Personal information
- Born: 22 February 1938
- Died: 31 May 2023 (aged 85)
- Original team: Berrigan
- Height: 185 cm (6 ft 1 in)
- Weight: 83 kg (183 lb)

Playing career^{1}
- Years: Club / Games (Goals)
- 1960: South Melbourne / 12 (1)
- ^{1} Playing statistics correct to the end of 1960.

= Brian Chisholm (footballer) =

Australian rules footballer (1938–2023)

Brian Chisholm OAM (22 February 1938 – 31 May 2023) was an Australian rules footballer who played with South Melbourne in the Victorian Football League (VFL).

== Order of Australia ==
On 12 June 2023, Brian was posthumously awarded the Medal of the Order of Australia for service to the community of Berrigan.

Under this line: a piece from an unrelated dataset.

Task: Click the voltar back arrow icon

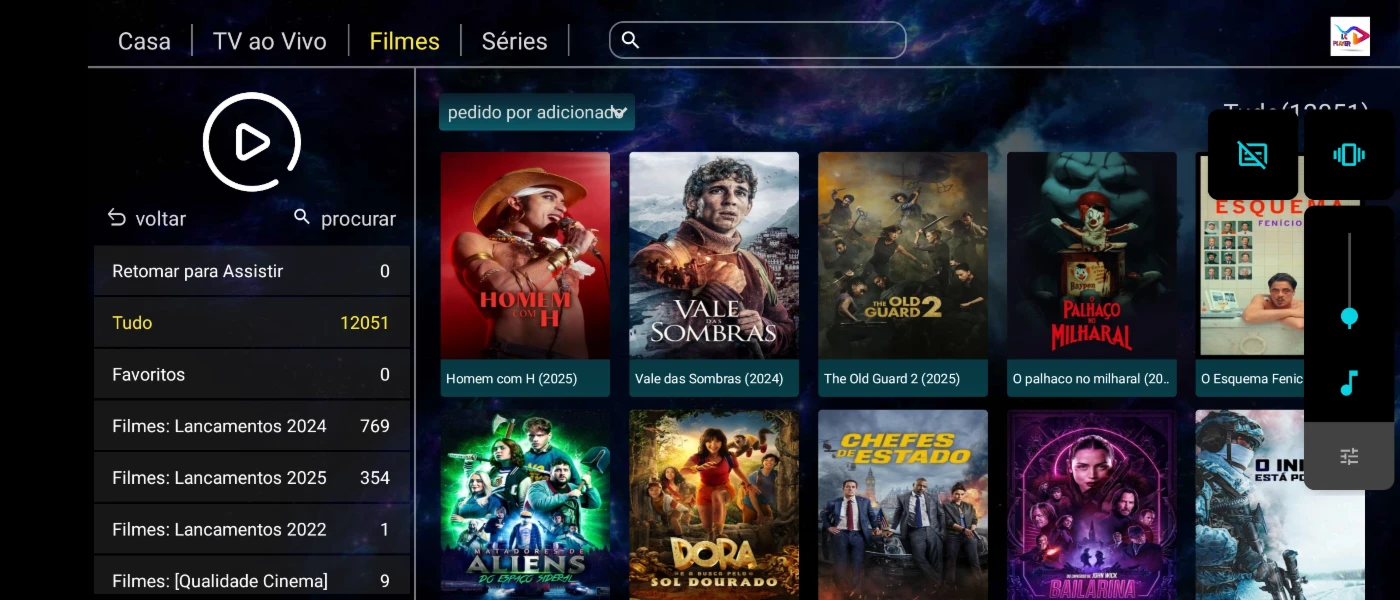Action: (117, 218)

His involvement in the community of Berrigan included:

- Berrigan Sports Ground Management Committee:
  - President, 1996–2011 • Committee Member, 1980–2012. • Groundsman, 1970–2012.
- Berrigan Football Club:
  - Vice President, 1987–1992. Committee Member, 1967–1993. • Member, Centenary Committee, 1994. • Player, 1954–1970. • Life Member, 1968.
- Murray Football League:
  - Board Member, 1985–2002. • Tribunal Member, 1992–2004. • Member, 200 Club, 1968.
- Berrigan Cricket Club:
  - Player, First division, 1956–1970. • Player, Second division, 1980–1987. • Life Member, 1993.
- Community:
  - Former Member, Berrigan Show Society. • Former Member, Berrigan Golf Club.
- Awards and Recognition include:
  - Australian Football League Volunteers Recognition Award, 2018. • Australian Sports Medal, 2000.